[Stored data]
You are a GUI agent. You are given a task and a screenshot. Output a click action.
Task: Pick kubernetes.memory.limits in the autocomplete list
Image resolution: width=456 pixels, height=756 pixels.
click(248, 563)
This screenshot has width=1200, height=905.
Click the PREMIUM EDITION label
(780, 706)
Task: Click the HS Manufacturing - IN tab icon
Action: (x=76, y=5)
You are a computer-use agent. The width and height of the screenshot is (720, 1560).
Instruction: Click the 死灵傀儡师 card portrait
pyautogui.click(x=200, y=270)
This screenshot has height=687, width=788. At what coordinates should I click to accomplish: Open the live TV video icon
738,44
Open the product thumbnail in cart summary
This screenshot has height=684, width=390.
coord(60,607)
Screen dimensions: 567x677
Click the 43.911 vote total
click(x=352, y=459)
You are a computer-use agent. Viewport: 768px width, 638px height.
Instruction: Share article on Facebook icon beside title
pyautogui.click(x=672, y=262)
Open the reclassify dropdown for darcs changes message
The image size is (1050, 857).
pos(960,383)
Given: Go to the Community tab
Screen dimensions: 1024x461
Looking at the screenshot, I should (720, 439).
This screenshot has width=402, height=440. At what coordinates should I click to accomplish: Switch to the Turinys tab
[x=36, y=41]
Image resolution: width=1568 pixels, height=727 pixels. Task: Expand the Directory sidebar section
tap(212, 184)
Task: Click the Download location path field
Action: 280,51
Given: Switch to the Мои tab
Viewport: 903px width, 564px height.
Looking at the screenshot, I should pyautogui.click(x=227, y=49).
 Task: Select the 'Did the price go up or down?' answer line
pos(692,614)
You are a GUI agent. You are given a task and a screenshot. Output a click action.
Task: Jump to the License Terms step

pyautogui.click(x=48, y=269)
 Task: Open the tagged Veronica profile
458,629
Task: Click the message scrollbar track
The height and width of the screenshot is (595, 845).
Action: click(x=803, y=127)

ASSIGNMENT.
Look for the line that contains "This screenshot has height=687, width=788." in the entries above. Set it down, along with all later lines, exactly as written.

SOLUTION TO THE PROBLEM.
This screenshot has height=687, width=788. At what coordinates should I click to accomplish: Open the live TV video icon
738,44
Open the product thumbnail in cart summary
This screenshot has height=684, width=390.
coord(60,607)
Screen dimensions: 567x677
Click the 43.911 vote total
click(x=352, y=459)
You are a computer-use agent. Viewport: 768px width, 638px height.
Instruction: Share article on Facebook icon beside title
pyautogui.click(x=672, y=262)
Open the reclassify dropdown for darcs changes message
The image size is (1050, 857).
pos(960,383)
Given: Go to the Community tab
Screen dimensions: 1024x461
Looking at the screenshot, I should (720, 439).
This screenshot has width=402, height=440. At what coordinates should I click to accomplish: Switch to the Turinys tab
[x=36, y=41]
Image resolution: width=1568 pixels, height=727 pixels. Task: Expand the Directory sidebar section
tap(212, 184)
Task: Click the Download location path field
Action: 280,51
Given: Switch to the Мои tab
Viewport: 903px width, 564px height.
Looking at the screenshot, I should pyautogui.click(x=227, y=49).
 Task: Select the 'Did the price go up or down?' answer line
pos(692,614)
You are a GUI agent. You are given a task and a screenshot. Output a click action.
Task: Jump to the License Terms step

pyautogui.click(x=48, y=269)
 Task: Open the tagged Veronica profile
458,629
Task: Click the message scrollbar track
The height and width of the screenshot is (595, 845).
Action: click(x=803, y=127)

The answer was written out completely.